• [Selected passage]
----------

BastiKaHasti ML: Fraud Detection Intelligence

Pattern-aware fraud analytics ◦ Interactive dashboard ◦ CSV-to-insight pipeline ◦ Explainable model scoring

📖 Introduction • 🕵️ Patterns • 📊 Model Performance • 🖥️ Frontend • ⚙️ Usage • 🚀 Deployment

🔥 Highlights

Full fraud workflow: upload raw transaction CSVs, clean them, engineer features, detect fraud patterns, train models, and visualize the results.
Explainable fraud rules: every suspicious transaction can be tied back to explicit business-style patterns, not just a black-box score.
Dashboard-ready API: the backend returns dataset summaries, quality scoring, distributions, top risky transactions, confusion matrix, thresholds, and feature importance.
Hackathon-friendly storytelling: this project is built to clearly show what was cleaned, what patterns were triggered, what the model learned, and how the UI helps investigators drill down.

🧠 Core idea

Rule + ML hybrid: the system combines interpretable fraud patterns with machine learning.
Cleaning-first pipeline: the model only works after standardizing dirty amounts, timestamps, cities, IPs, devices, and statuses.

----------

• [Material provided]
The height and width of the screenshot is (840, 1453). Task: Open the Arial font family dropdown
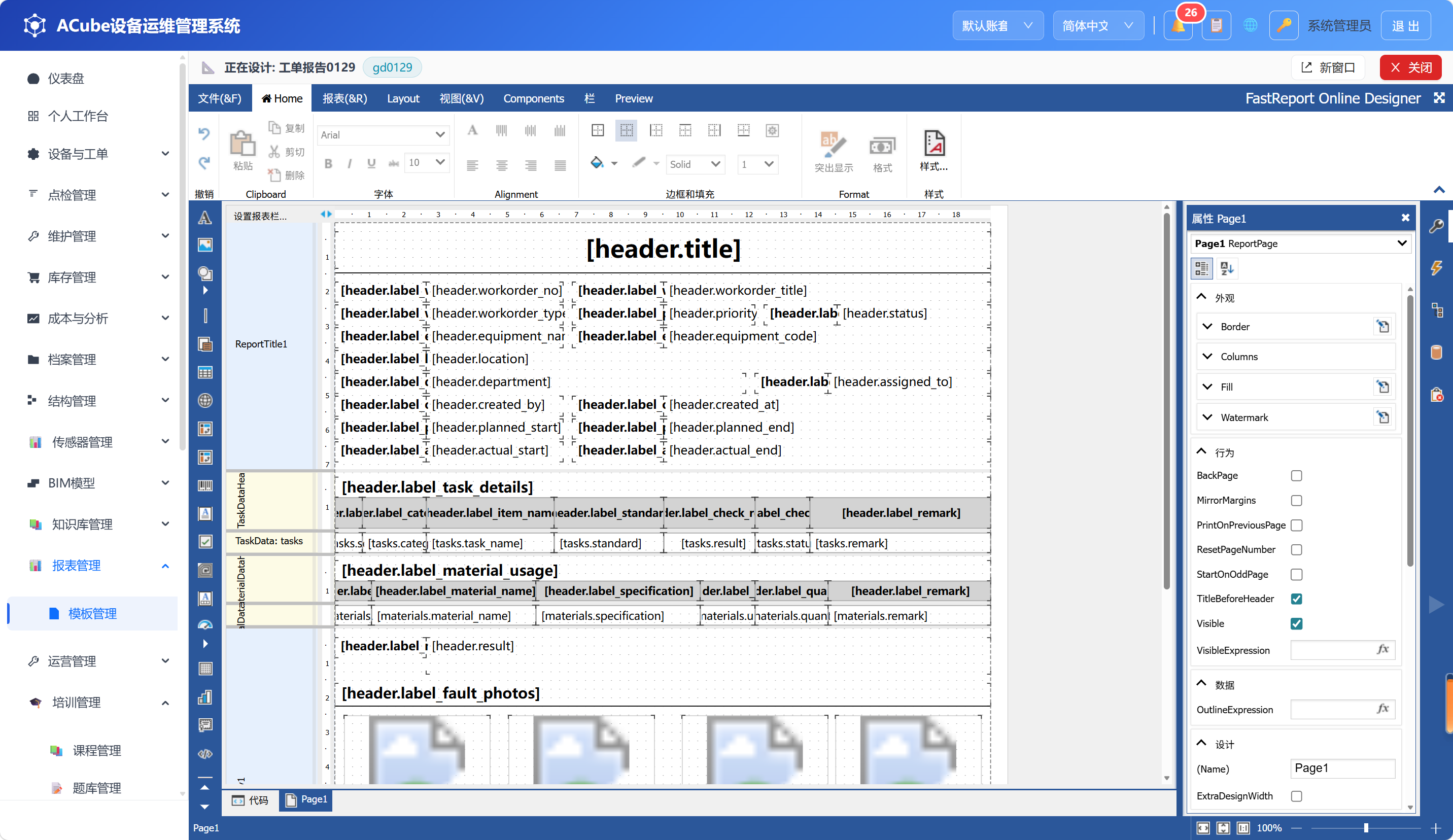[383, 135]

----------

• [Task A] Summarize the fraud detection project overview in two sentences.
• [Task B]
Answer these questions using the fraud detection project overview.
(i) In what file format are raw transactions uploaded?
(ii) What does the "Rule + ML hybrid" combine?
(iii) Which kinds of values must be standardized before the model works?
• [Task C] Write the next part of the fraud detection project overview, picking up after its final line.

• [Output A] BastiKaHasti ML is a fraud detection project that takes raw transaction CSVs through cleaning, feature engineering, pattern detection, model training, and visualization, with a dashboard-ready API. It combines interpretable fraud patterns with machine learning so that suspicious transactions can be tied to explicit patterns, and its model only works after dirty data such as amounts, timestamps, and cities has been standardized.

• [Output B]
(i) CSV.
(ii) Interpretable fraud patterns with machine learning.
(iii) Amounts, timestamps, cities, IPs, devices, and statuses.

• [Output C]
Interactive investigation: users can inspect distributions, filter by pattern, and click into risky transactions from the frontend.

📖 Introduction

Fraud datasets are rarely clean, and fraud detection is rarely just a modeling problem. The real challenge is building a pipeline that can:

handle messy CSVs from the real world
normalize inconsistent transaction fields
detect suspicious behavioral patterns
produce explainable fraud flags
score transactions with machine learning
return outputs that a frontend can actually visualize and investigate

This project does exactly that.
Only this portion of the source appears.